Article rédigé par Valentine Pasquesoone
France Télévisions
Publié Mis à jour
Temps de lecture : 12min
Derek Chauvin (à droite) et son avocat Eric Nelson (à gauche) lors du procès de l'ancien policier à Minneapolis (Etats-Unis), le 19 avril 2021.  (AP / SIPA)

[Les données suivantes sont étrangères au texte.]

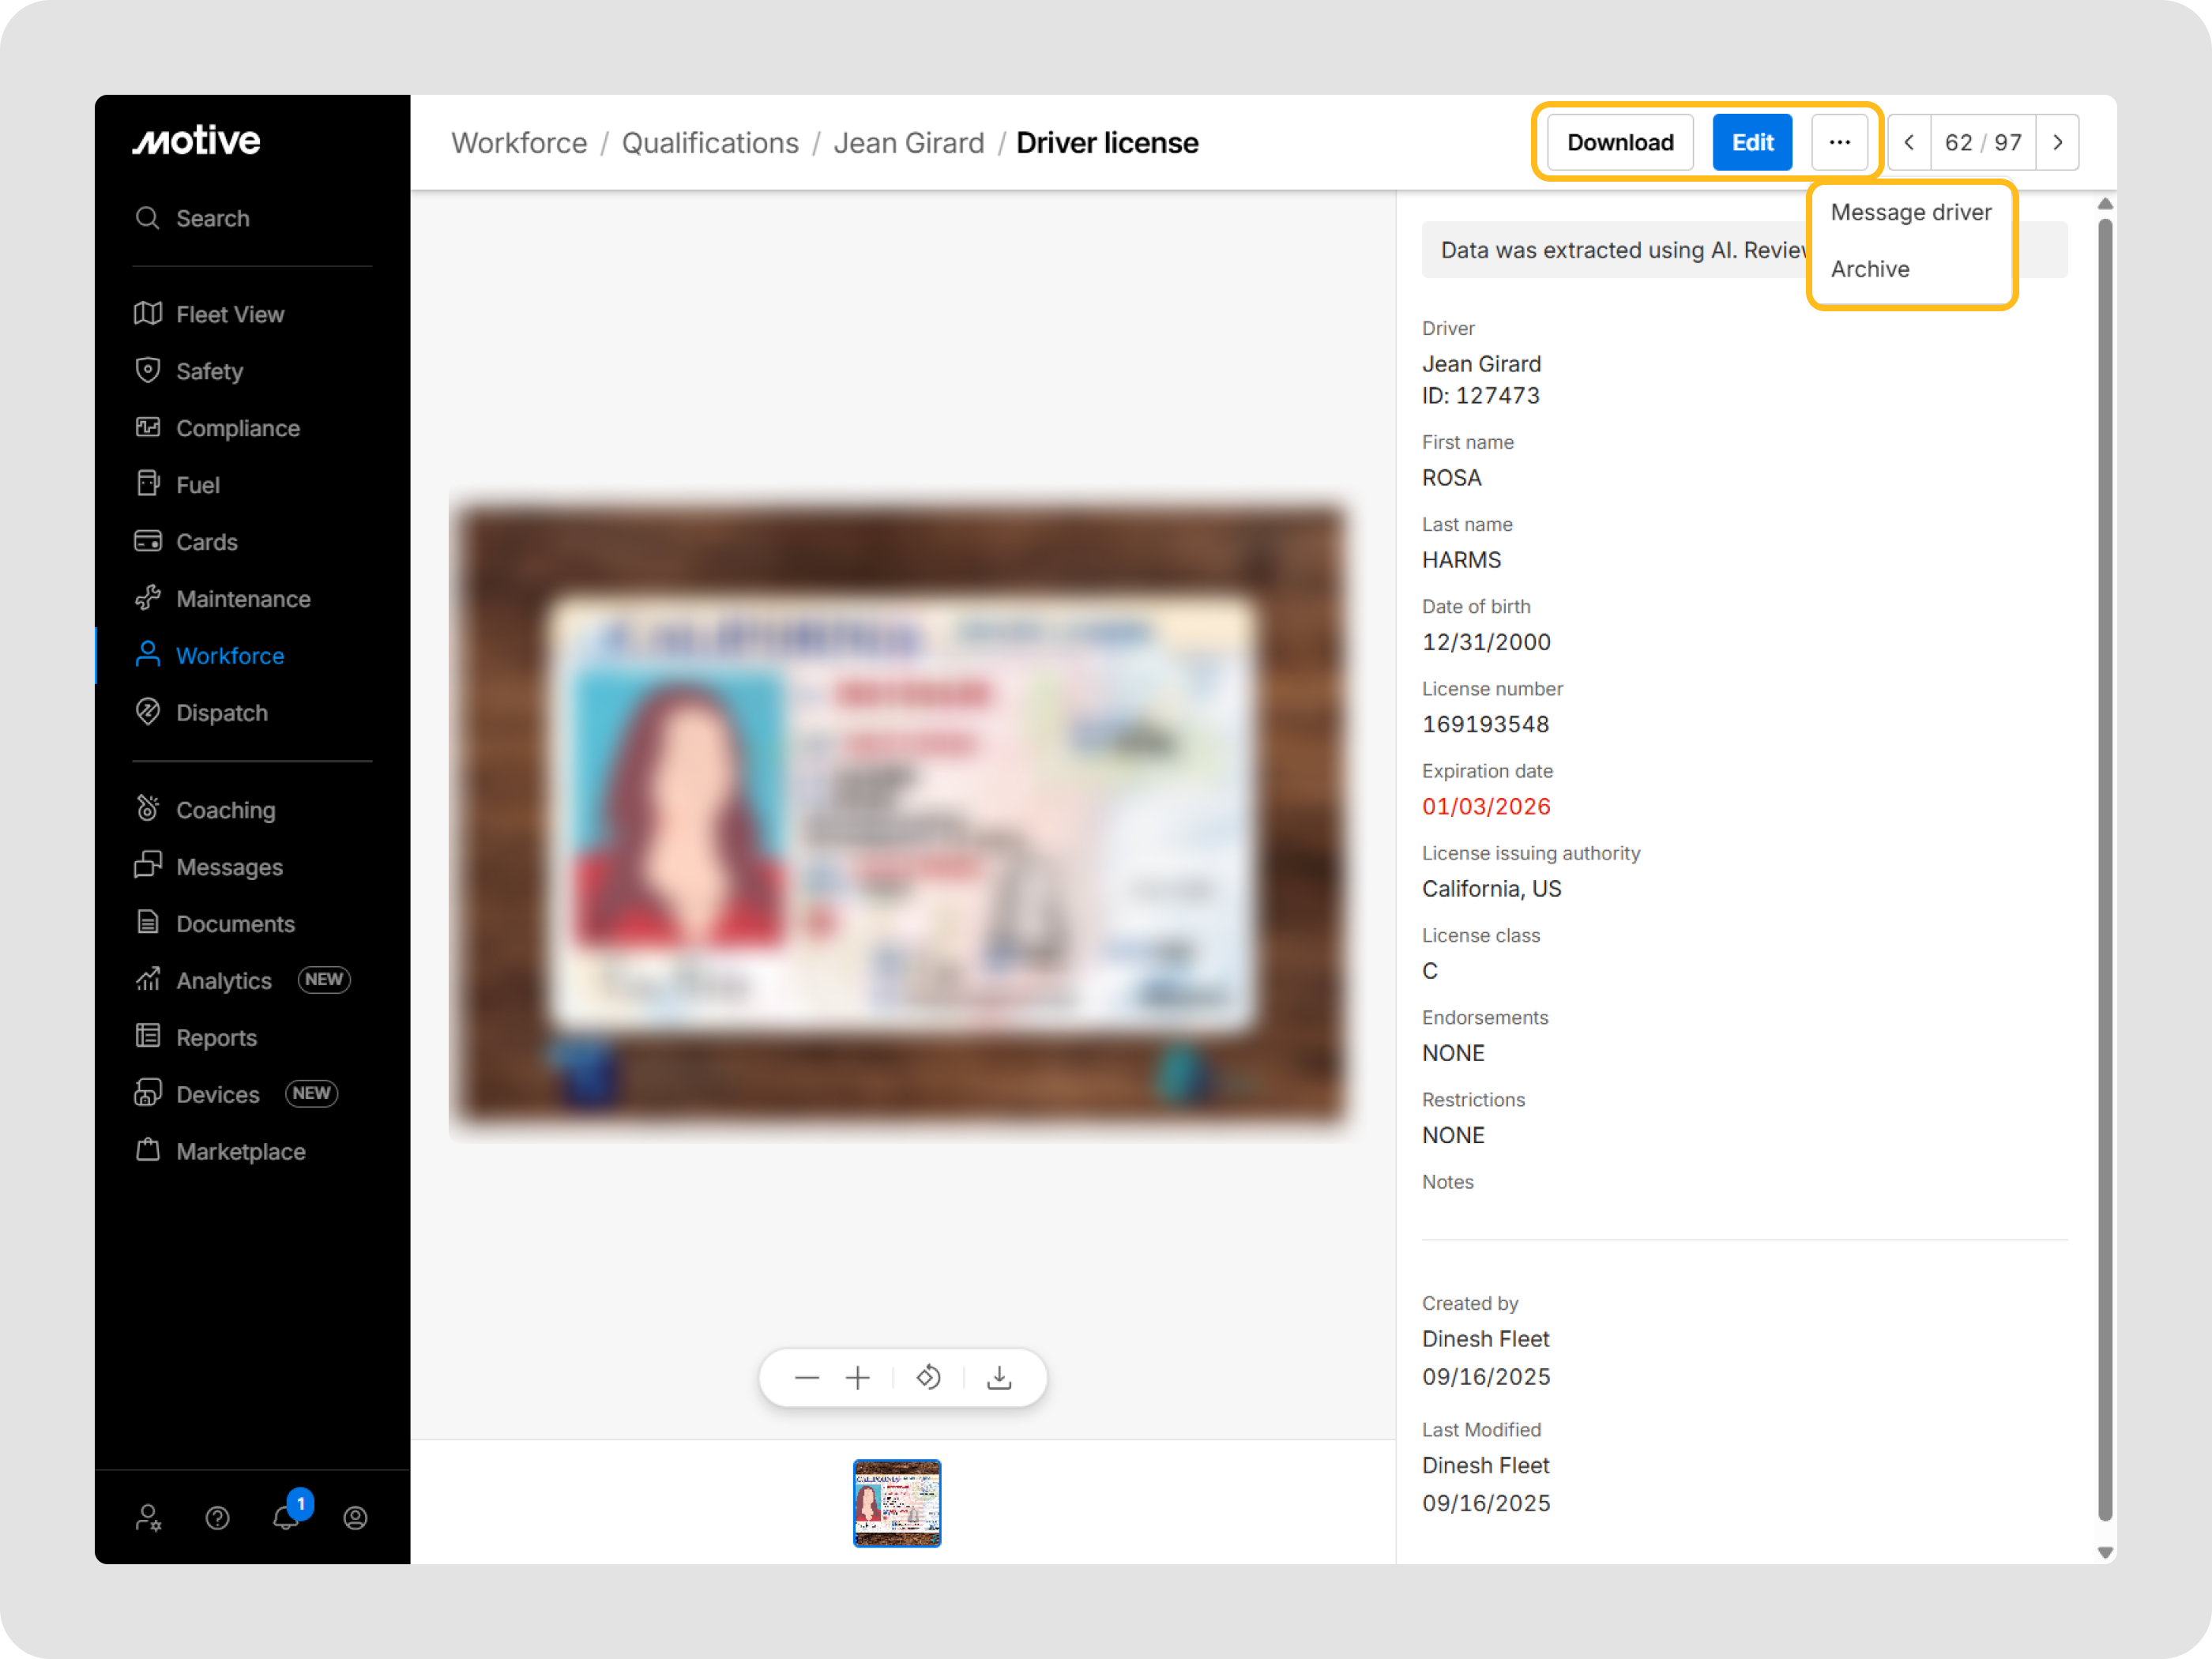Go to next document arrow
Screen dimensions: 2212x1659
tap(2057, 142)
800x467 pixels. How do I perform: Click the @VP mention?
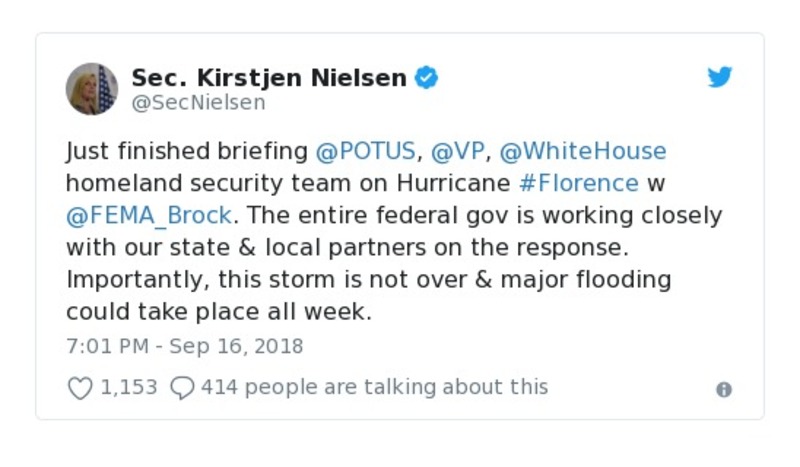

Au cours des trois semaines d'audiences, 45 témoins se sont succédé à la barre du tribunal de Minneapolis. Trente-huit ont été convoqués par l'accusation, sept seulement par la défense de l'ancien policier.

Coupable. Après dix heures de délibération au tribunal de Minneapolis (Minnesota, Etats-Unis), les 12 jurés ont rendu leur verdict, mardi 20 avril. Ils ont reconnu l'ancien policier blanc Derek Chauvin, âgé de 45 ans, coupable d'avoir tué George Floyd, en maintenant l'Afro-Américain de 46 ans à terre, un genou sur son cou, lors de son arrestation le 25 mai 2020. Coupable de "meurtre". Coupable "d'homicide involontaire". Coupable de "violences volontaires ayant entraîné la mort". Les trois chefs d'inculpation pour lesquels l'ex-agent de police était jugé depuis trois semaines.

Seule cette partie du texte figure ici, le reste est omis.